Un porte-parole des autorités médicales de Zakho, Amir Ali, a indiqué à l'AFP que les tirs de mercredi avaient fait neuf morts et 23 blessés. Parmi les personnes décédées figurent aux moins trois femmes, deux enfants et trois hommes, avait-il auparavant indiqué.
Nos enfants sont morts
Devant un hôpital de Zakho, Hassan Tahsin Ali, le crâne bandé, raconte à l'AFP avoir miraculeusement survécu au déluge de feu qui s'est abattu sur le parc et ses étendues d'eau, où les visiteurs profitaient d'un moment de détente.
"Nous venons de la province de Babylone (centre)", raconte le jeune homme d'une voix atone. "Il y a eu des frappes à l'aveugle sur nous, il y avait des corps sur l'eau", ajoute-t-il. "Nos jeunes sont morts, nos enfants sont morts, à qui devons-nous nous adresser ? Nous n'avons que Dieu".
Le ministère des Affaires étrangères va "convoquer l'ambassadeur de Turquie en Irak", selon les décisions d'un Conseil ministériel de sécurité nationale présidé par le Premier ministre irakien.
L'Irak rappelle son chargé d'affaires à Ankara pour consultations
Ces décisions ont été prises lors d'une réunion du Conseil ministériel de sécurité nationale présidé par le Premier ministre Moustafa al-Kazimi.
Le ministère des Affaires étrangères a été chargé de "convoquer l'ambassadeur de Turquie en Irak pour lui signifier la condamnation" de Bagdad au sujet des tirs meurtriers.
Le Conseil réclame également "le rappel du chargé d'affaires irakien à Ankara pour consultations, et l'arrêt des procédures d'envoi d'un nouvel ambassadeur en Turquie", selon le communiqué.
Le Conseil, qui comprend notamment le ministre de l'Intérieur, de la Défense et des Finances, exige également des excuses officielles de la Turquie "et le retrait de ses forces armées de l'ensemble du territoire irakien".
Réuni mercredi soir, le Conseil exige le retrait des forces armées turques de l'ensemble du territoire irakien. Tout comme il réclame "le rappel du chargé d'affaires irakien à Ankara pour consultations, et l'arrêt des procédures d'envoi d'un nouvel ambassadeur en Turquie", selon un communiqué.
Les opérations militaires turques sur le sol irakien compliquent les relations entre le gouvernement central irakien et Ankara, l'un des premiers partenaires commerciaux de l'Irak.
Elles valent à l'ambassadeur turc en poste à Bagdad d'être régulièrement convoqué au ministère irakien des Affaires étrangères. Mais les remontrances irakiennes sont généralement sans lendemain.
En soirée, malgré un important dispositif policier, quelques dizaines de personnes ont manifesté devant un centre de délivrance de visas turcs à Kerbala (centre), brûlant un drapeau turc, a constaté un photographe de l'AFP.
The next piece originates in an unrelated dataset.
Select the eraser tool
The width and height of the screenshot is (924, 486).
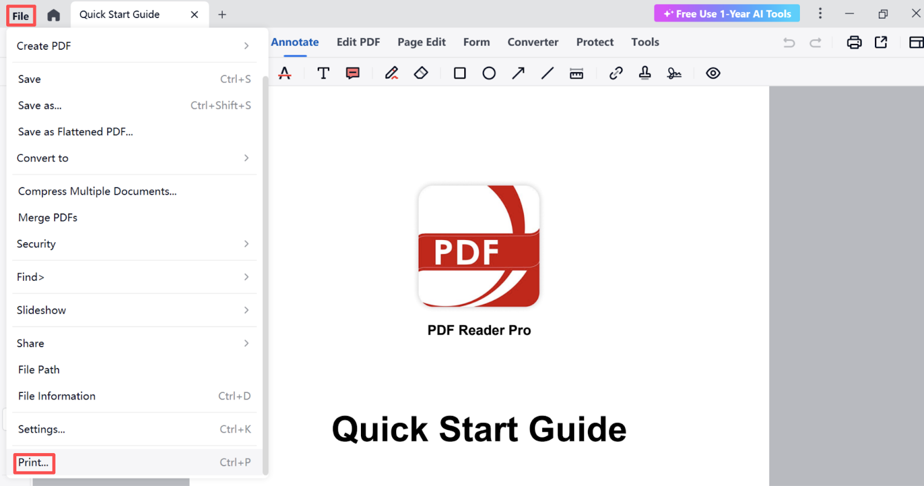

Dans la capitale Bagdad des manifestants se sont rassemblés aux abords d'un centre de délivrance de visas affilié à l'ambassade et l'un des participants s'est hissé sur le toit et a baissé le drapeau turc qui le surmontait, selon deux sources de sécurité, la police laissant faire pour éviter tout débordement.
Danger permanent
Erbil, capitale du Kurdistan d'Irak, entretient des relations compliquées avec le PKK car sa présence dans la région entrave ses relations commerciales vitales avec la Turquie voisine.
"Les affrontements entre les forces turques et le PKK dans les zones frontalières sont devenus une menace et un danger permanent pour la vie des citoyens", a dénoncé mercredi le gouvernement régional du Kurdistan dans un communiqué.
Le 17 juillet, un drone armé --turc selon les responsables locaux irakiens-- a visé une voiture à l'ouest de la ville de Mossoul (nord), chef-lieu de la province septentrionale de Ninive, frontalière du Kurdistan.
L'attaque a tué le chauffeur ainsi que ses quatre passagers identifiés par les services de sécurité du Kurdistan comme étant des combattants du PKK.
Un mois plus tôt déjà, quatre "combattants" du PKK avaient été tués au Kurdistan irakien dans une attaque menée par des "drones de l'armée turque", selon les autorités de cette région autonome.